Early in the year 1816, Bōsai attended a party during which he created his most famous work; Kyōchūzan (Mountains of the Heart), a wood block printed book containing thirty-three of Bōsai's paintings alongside his calligraphy. From colophons written for the book, we can gather that at the party, there was an ink pen made by Fang Yulu (1570 - 1619), the author of Fangshi Mopu, a Ming Period book on ink sticks. Intoxicated, Bōsai took up this pen and created the series of pages that would become Kyōchūzan.

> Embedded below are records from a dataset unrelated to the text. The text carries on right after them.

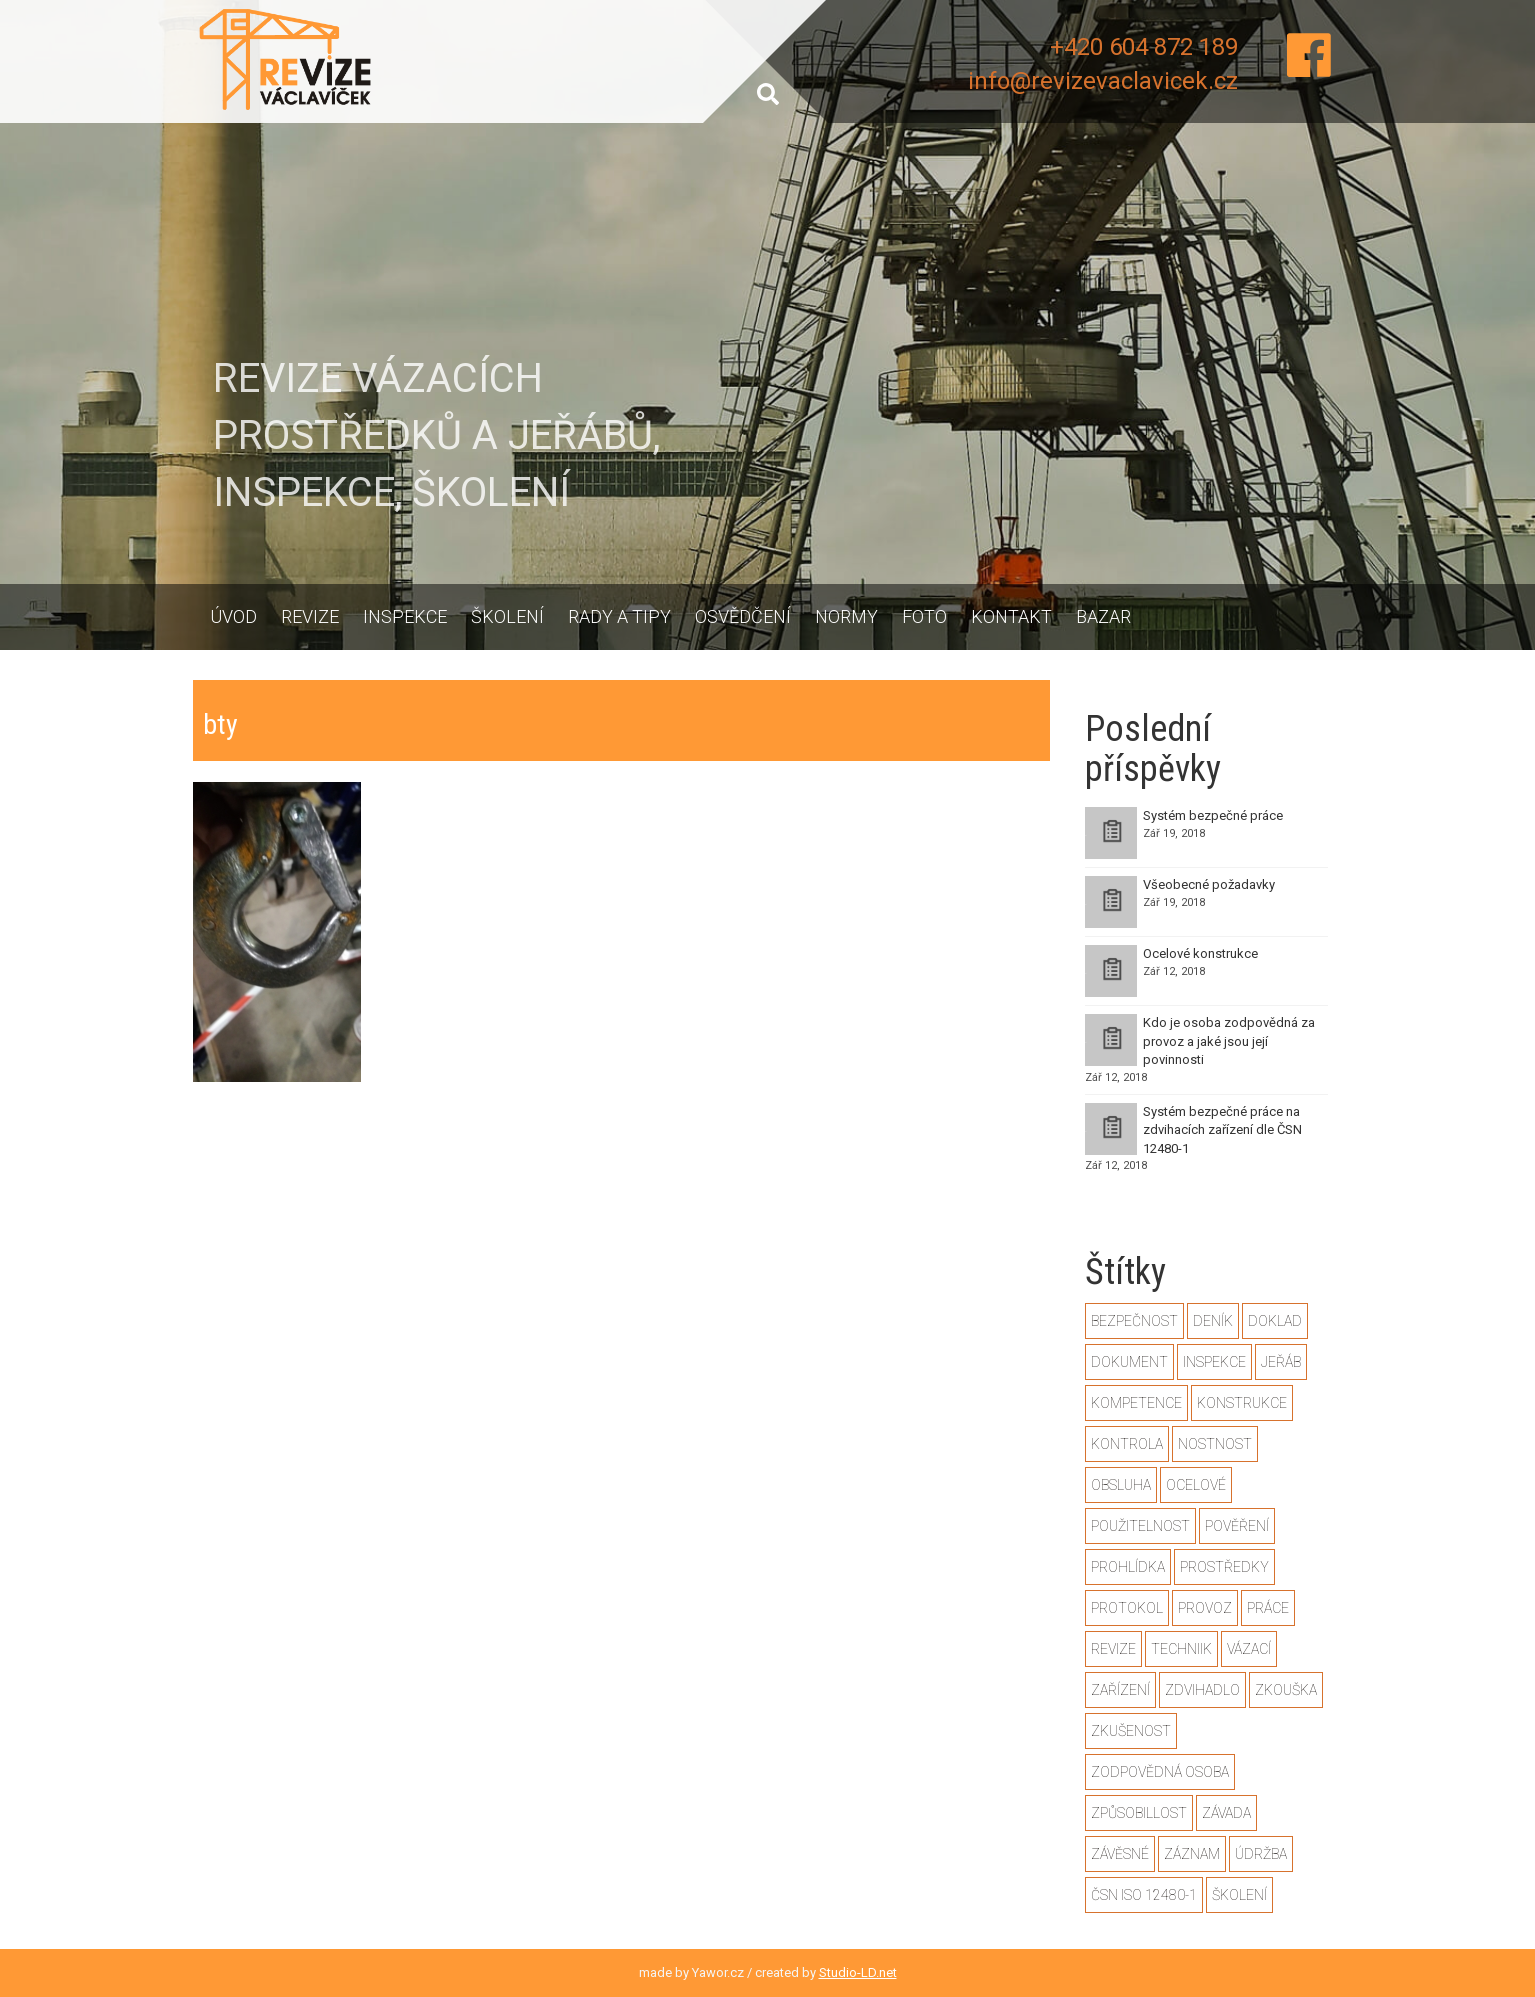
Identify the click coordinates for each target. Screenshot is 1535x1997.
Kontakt (1011, 616)
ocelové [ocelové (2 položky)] (1196, 1485)
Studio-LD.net (858, 1972)
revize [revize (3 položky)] (1113, 1649)
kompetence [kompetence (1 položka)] (1136, 1403)
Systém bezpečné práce (1213, 815)
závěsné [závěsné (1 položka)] (1120, 1854)
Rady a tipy (619, 616)
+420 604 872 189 (1144, 47)
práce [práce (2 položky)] (1268, 1608)
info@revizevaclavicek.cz (1103, 81)
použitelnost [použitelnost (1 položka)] (1140, 1526)
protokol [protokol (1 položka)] (1127, 1608)
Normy (846, 616)
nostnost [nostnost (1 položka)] (1215, 1444)
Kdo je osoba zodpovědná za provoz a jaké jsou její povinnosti (1229, 1041)
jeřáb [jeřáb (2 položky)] (1281, 1362)
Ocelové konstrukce (1200, 953)
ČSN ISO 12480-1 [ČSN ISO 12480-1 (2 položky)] (1144, 1895)
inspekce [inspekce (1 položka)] (1214, 1362)
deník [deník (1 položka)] (1213, 1321)
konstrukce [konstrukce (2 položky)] (1242, 1403)
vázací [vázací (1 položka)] (1249, 1649)
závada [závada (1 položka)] (1226, 1813)
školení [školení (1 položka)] (1239, 1895)
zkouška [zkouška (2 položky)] (1286, 1690)
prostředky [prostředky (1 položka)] (1224, 1567)
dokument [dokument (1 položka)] (1129, 1362)
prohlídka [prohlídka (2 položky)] (1128, 1567)
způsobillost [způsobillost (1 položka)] (1139, 1813)
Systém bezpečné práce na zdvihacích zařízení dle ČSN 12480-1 (1222, 1130)
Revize (310, 616)
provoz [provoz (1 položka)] (1205, 1608)
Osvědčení (743, 616)
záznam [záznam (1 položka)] (1192, 1854)
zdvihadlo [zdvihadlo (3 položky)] (1202, 1690)
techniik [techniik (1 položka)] (1181, 1649)
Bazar (1103, 616)
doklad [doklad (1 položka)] (1275, 1321)
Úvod (233, 616)
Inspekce (405, 616)
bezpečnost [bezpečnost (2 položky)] (1134, 1321)
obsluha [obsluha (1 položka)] (1121, 1485)
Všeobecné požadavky (1209, 884)
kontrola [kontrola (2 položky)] (1127, 1444)
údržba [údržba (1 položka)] (1261, 1854)
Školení (507, 616)
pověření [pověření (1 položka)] (1237, 1526)
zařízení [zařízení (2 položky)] (1120, 1690)
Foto (924, 616)
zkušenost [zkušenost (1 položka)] (1131, 1731)
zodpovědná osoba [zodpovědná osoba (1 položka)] (1160, 1772)
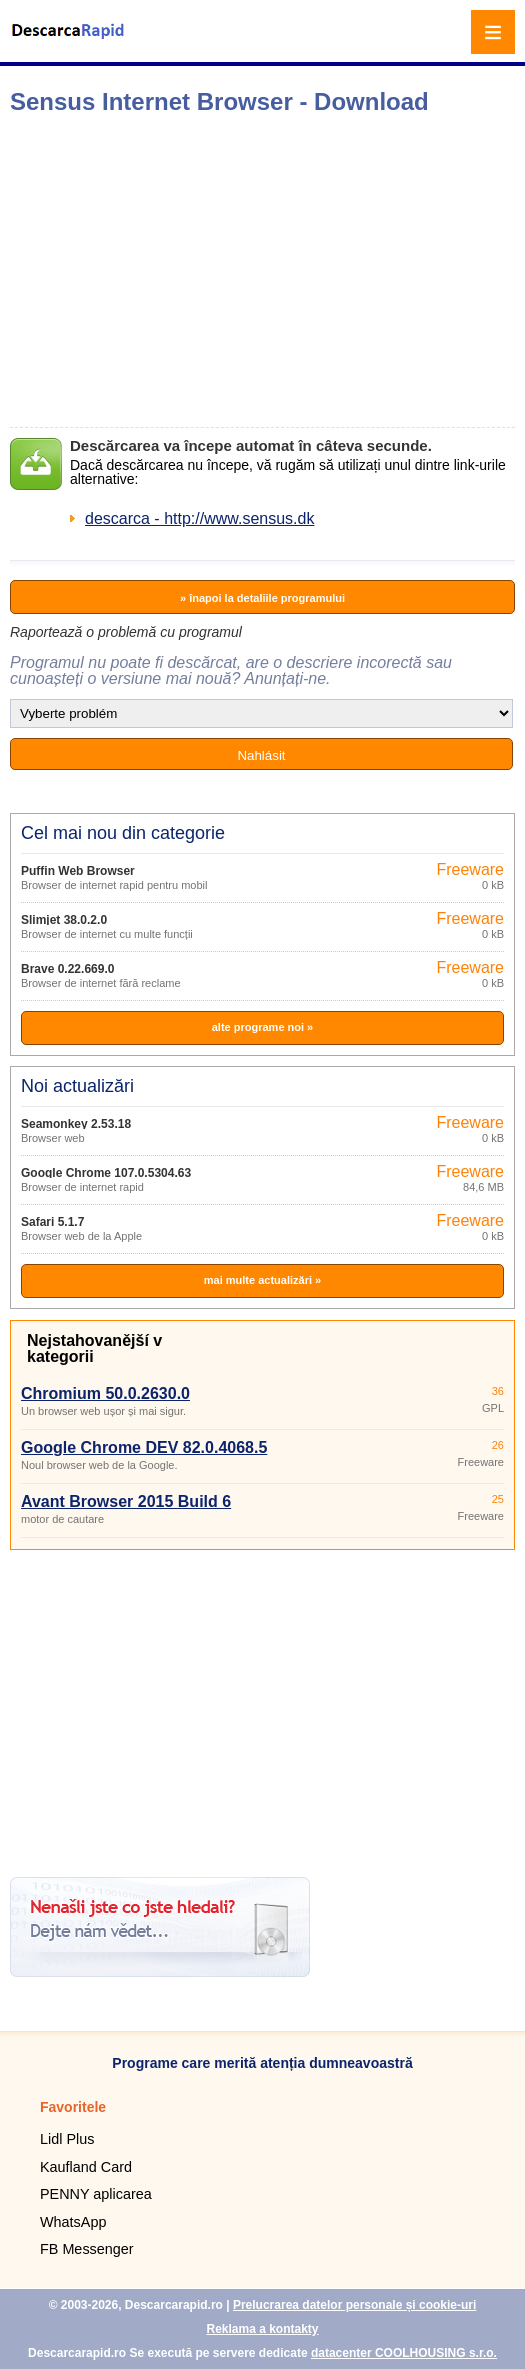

Bōsai expresses his attitude toward the work in the preface of the book (as translated by Johnathan Chaves):The images on this paper are the mountains of my heart. They are merely freewheeling creations, lacking technique, of a sort never intended to be transmitted in great numbers. They derive their artistic lineage quite simply from the residual, unorthodox inspiration of a moment's terrible intoxication on my part.

Bōsai and his family were sustained by the sale of his calligraphy and paintings, and by his network of admirers until he died in 1826.

== Legacy ==
Bosai's work is featured in major museum collections in Japan and abroad, including the Metropolitan Museum of Art. Kyōchūzan (Mountains of the Heart) is considered a defining example of late Edo bunjinga.

Bōsai's son Ryōri was an accomplished sinologist in his own right. Bōsai's grandson, Ōkoku was concerned with the union of Shintō and Confucian thought and participated in the sonnō jōi movement.